* Data records *
<<<<
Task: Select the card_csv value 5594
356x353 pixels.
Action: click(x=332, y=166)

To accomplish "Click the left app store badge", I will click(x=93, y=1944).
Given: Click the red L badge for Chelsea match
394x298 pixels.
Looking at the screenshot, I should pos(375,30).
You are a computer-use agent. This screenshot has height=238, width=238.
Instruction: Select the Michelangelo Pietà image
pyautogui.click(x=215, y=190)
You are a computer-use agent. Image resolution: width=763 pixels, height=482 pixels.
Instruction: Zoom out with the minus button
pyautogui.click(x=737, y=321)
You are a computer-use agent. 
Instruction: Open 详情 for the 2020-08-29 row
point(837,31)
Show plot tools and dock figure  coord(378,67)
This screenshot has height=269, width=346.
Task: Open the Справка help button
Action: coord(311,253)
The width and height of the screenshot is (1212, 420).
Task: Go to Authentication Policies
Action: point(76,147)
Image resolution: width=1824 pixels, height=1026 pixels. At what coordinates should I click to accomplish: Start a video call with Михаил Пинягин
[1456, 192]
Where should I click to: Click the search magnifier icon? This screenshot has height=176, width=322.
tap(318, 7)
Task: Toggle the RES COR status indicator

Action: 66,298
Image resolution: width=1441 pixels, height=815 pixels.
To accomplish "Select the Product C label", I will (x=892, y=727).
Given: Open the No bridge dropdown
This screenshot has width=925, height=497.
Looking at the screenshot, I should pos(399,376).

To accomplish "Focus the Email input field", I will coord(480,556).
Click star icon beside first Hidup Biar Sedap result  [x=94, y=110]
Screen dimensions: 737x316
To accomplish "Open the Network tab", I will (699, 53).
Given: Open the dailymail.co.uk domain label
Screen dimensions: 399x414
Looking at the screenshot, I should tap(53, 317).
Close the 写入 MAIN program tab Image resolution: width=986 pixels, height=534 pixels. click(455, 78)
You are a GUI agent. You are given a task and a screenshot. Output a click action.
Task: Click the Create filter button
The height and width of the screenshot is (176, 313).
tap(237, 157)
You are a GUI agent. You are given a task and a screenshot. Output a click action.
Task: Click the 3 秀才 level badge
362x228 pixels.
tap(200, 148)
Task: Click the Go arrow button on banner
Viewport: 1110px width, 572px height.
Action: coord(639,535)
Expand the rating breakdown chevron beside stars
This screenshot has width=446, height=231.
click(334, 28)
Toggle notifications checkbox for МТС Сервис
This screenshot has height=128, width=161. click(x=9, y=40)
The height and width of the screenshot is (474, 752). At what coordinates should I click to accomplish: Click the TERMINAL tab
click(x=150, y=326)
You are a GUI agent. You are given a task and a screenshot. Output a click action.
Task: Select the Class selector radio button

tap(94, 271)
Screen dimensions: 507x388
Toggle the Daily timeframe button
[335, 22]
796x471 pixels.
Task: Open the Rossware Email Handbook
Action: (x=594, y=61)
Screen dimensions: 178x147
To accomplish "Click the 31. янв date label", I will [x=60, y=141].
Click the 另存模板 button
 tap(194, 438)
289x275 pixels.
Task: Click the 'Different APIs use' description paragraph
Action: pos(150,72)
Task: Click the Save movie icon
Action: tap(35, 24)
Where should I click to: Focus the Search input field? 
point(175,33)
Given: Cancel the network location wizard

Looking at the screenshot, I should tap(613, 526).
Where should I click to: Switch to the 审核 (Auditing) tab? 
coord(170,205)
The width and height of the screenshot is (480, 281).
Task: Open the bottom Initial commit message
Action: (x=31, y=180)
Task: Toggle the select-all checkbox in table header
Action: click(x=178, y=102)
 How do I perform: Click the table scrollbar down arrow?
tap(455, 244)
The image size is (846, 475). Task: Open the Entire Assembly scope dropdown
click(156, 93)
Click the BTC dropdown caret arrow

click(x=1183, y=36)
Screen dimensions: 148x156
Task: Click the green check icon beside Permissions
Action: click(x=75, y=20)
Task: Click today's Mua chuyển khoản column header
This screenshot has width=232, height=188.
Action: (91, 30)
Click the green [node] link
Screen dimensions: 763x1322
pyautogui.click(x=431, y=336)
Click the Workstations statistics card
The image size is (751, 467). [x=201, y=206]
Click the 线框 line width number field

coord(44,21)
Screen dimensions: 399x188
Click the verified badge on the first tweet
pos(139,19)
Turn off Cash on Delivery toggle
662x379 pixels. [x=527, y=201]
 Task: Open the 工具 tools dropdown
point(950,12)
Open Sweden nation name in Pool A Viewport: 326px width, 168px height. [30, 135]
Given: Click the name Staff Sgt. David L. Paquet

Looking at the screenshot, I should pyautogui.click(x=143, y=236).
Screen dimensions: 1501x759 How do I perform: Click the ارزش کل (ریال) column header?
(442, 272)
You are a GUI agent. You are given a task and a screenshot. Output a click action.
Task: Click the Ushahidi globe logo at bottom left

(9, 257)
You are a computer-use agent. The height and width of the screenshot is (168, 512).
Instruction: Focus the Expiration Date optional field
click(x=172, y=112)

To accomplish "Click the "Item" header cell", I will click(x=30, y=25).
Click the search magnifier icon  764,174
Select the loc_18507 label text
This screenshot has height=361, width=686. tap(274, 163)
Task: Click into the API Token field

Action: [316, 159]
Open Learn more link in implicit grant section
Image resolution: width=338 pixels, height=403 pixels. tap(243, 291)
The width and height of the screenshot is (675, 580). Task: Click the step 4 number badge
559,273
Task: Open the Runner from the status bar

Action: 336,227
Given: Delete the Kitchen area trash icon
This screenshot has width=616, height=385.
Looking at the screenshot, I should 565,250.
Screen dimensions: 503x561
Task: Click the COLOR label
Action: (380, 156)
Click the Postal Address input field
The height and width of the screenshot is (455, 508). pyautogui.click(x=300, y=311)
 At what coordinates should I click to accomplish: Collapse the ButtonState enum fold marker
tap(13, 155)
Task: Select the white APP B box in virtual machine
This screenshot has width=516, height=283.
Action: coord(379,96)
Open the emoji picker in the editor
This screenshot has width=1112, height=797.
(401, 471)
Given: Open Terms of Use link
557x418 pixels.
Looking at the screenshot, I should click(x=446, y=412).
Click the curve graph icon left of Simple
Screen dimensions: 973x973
>>>>
From the records above, return each line that has the string "computer".

You are a computer-use agent. This screenshot has height=238, width=238.
You are a computer-use agent. Image resolution: width=763 pixels, height=482 pixels.
You are a computer-use agent. 
You are a computer-use agent. The height and width of the screenshot is (168, 512).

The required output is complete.